# [PROVIDED ENTRIES]
****************

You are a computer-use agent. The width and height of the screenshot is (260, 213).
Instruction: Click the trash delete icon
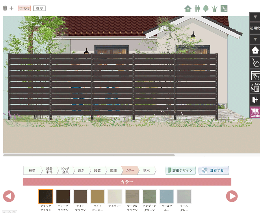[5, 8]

****************

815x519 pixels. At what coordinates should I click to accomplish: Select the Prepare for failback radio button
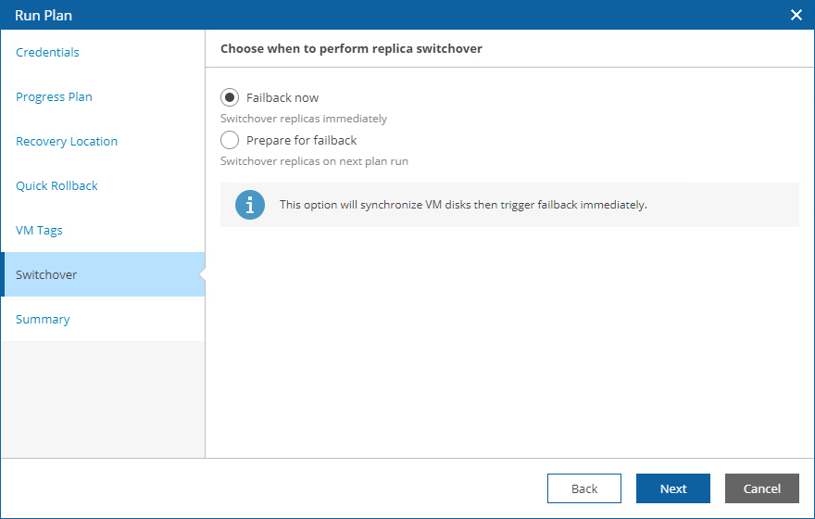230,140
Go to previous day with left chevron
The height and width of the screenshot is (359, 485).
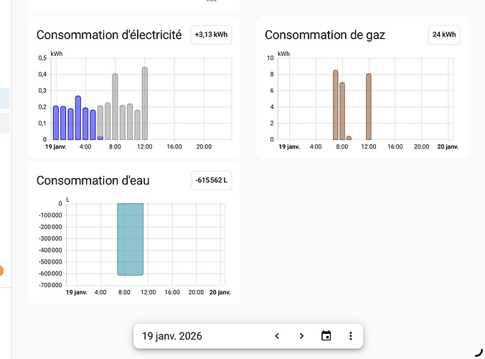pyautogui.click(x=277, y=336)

****************

# [AIM OF THE TASK]
Could you write out the stretch of items from the line containing "Go to previous day with left chevron" through the line containing "pyautogui.click(x=277, y=336)" again, requests included, adding 61 to every coordinate in the answers and leaving out the pictures?

# [EXERCISE OUTPUT]
Go to previous day with left chevron
The height and width of the screenshot is (359, 485).
pyautogui.click(x=338, y=397)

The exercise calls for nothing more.